前文: mask rcnn 超详细代码解读(一)
(小小声最近忙别的事去了更新拖了一个月。。。接下来会连续一口气争取日更把所有的内容写完)
文章目录
1 (一)中网络结构总结(刚刚看完(一)可忽略这段)
(一)中解析了Resnet Graph、Region Proposal Network (RPN)、Proposal Layer三个部分。(MaskRCNN Class 层会把大家都关联起来)
Resnet Graph是一系列的卷积,它的目的就是提取特征。图片输入网络,首先通过Resnet Graph提取特征,得到 [C1, C2, C3, C4, C5],这些特征是后面网络的基础。
在后文的 MaskRCNN Class 层解析中会发现, Resnet Graph得到的C系列特征分别经过 3x3 卷积后得到P系列特征,即 [P1, P2, P3, P4, P5],然后 P5 再通过maxpooling得到P6, [P1, P2, P3, P4, P5, P6] 作为 feature_map输入 Region Proposal Network (RPN) 得到 rpn_class_logits 、 rpn_class 、 rpn_bbox 。

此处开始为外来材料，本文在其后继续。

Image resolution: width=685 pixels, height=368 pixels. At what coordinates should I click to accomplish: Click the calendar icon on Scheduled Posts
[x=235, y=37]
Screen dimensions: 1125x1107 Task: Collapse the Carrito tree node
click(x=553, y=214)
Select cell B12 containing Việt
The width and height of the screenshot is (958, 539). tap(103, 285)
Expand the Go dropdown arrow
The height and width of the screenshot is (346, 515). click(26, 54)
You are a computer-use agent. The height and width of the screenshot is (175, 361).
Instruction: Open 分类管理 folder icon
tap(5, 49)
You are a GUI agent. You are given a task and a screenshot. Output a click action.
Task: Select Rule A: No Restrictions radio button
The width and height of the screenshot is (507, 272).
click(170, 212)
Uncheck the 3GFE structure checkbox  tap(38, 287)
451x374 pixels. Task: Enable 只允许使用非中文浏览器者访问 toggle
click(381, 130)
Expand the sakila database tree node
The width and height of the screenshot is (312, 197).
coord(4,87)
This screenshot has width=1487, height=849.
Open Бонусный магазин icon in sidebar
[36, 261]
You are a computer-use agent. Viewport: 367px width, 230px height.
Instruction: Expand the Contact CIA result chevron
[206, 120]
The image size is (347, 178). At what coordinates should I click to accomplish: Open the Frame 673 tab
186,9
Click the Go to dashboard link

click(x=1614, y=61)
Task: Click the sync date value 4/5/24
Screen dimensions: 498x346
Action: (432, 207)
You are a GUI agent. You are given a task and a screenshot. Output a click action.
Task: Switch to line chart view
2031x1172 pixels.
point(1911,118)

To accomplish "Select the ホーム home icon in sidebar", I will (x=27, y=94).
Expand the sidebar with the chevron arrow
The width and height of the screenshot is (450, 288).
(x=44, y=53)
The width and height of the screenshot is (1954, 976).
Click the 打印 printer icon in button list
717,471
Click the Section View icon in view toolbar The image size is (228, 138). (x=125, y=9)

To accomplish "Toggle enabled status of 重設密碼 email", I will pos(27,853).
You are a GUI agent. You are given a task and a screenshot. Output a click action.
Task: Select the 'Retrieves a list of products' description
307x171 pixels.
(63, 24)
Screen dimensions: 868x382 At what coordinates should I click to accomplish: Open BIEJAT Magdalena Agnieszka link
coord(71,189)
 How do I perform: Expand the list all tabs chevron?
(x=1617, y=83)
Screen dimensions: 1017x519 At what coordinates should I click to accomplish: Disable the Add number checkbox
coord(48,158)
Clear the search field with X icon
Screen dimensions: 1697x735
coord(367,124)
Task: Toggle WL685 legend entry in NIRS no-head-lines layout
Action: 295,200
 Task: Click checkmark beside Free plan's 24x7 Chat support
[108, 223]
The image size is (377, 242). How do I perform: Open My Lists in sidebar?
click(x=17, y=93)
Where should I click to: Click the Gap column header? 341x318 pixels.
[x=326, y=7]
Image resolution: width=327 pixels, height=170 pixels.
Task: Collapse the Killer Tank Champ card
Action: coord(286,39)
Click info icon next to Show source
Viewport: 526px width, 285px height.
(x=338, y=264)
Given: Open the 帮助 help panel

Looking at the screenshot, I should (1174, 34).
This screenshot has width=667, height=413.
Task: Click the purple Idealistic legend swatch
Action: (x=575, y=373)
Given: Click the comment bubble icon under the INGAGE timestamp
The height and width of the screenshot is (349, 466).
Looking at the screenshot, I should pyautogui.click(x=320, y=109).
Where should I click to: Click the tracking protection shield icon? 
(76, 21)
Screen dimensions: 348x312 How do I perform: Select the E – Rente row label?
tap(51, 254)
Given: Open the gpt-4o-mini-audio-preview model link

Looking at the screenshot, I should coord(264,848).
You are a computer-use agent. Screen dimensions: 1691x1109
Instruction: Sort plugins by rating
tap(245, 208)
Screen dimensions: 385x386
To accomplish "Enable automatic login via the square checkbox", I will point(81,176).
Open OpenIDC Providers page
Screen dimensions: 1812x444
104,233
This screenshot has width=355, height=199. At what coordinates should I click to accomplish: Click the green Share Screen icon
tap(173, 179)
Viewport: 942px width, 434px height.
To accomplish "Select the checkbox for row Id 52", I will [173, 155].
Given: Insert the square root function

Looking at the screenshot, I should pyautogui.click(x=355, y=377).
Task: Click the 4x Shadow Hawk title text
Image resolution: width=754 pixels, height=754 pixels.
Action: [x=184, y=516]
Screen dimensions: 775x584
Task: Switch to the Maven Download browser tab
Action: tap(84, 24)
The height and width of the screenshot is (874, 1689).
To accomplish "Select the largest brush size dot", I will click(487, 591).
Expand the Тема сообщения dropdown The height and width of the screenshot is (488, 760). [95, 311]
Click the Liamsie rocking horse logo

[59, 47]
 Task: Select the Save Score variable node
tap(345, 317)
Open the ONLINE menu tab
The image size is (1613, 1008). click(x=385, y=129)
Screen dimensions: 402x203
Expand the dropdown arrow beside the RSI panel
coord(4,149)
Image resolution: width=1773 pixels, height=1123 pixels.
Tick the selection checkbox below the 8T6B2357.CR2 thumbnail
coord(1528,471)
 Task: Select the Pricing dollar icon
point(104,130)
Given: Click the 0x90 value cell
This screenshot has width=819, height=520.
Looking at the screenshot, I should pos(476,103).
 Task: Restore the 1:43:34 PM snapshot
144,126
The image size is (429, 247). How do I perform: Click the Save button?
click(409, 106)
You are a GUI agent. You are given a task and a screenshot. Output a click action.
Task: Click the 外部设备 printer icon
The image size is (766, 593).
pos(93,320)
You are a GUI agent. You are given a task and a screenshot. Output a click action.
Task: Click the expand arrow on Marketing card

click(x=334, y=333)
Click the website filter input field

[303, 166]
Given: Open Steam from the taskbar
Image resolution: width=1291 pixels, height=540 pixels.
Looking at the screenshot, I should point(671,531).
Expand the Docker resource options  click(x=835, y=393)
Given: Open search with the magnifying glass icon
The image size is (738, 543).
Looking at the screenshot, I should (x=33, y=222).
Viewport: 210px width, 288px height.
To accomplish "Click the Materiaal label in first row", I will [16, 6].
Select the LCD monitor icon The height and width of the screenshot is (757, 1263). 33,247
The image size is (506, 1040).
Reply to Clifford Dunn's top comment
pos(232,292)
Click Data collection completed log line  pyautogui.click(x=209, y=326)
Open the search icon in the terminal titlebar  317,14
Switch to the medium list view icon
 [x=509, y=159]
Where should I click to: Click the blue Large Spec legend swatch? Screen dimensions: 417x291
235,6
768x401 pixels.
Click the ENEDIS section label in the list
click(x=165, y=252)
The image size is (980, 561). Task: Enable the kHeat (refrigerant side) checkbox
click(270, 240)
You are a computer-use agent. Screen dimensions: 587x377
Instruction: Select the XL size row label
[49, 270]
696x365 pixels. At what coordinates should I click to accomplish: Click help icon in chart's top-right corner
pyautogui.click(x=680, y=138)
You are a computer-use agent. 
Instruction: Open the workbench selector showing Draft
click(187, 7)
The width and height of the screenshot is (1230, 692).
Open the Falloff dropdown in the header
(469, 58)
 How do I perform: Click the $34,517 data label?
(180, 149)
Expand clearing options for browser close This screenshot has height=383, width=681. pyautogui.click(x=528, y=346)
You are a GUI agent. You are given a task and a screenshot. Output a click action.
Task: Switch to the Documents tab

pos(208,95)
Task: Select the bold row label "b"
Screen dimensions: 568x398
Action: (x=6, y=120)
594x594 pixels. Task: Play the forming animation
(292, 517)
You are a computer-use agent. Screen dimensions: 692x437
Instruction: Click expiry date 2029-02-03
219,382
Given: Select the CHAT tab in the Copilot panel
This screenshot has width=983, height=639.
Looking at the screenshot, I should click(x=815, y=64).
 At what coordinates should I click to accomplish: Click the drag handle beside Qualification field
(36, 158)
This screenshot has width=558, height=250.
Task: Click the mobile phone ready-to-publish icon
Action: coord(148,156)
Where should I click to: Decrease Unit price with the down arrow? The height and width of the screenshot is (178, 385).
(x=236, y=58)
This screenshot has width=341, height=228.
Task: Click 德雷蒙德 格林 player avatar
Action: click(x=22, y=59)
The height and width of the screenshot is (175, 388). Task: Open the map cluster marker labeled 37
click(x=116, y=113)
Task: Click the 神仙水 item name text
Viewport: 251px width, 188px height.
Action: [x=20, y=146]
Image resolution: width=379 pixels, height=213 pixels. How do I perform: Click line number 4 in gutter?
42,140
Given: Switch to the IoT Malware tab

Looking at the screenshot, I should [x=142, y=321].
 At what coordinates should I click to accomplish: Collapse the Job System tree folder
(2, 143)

这些输出结果再输入 Proposal Layer 就可以得到 proposals 了。
以上就是(一)中所解析的三部分的关联,接下来将继续分析 ROIAlign Layer 、Detection Target Layer、Feature Pyramid Network Heads 这三层的结构。
2 train过程代码继续解析
2.1 ROIAlign Layer
ROIAlign 是最不好理解的一部分,代码中ROIAlign包括两个部分:
- 定义函数
def log2_graph(x):这个是因为 TensorFlow 中竟然没有求 l o g 2 x log_2x log2x的方法,所以代码自己定义了一个方法来计算,直接返回tf.log(x) / tf.log(2.0) - 定义类
class PyramidROIAlign(KE.Layer):同样继承 KE.Layer,目的是让TensorFlow 处理的数据流可以让 keras 接着处理,具体前文已有说明,这里不再赘述。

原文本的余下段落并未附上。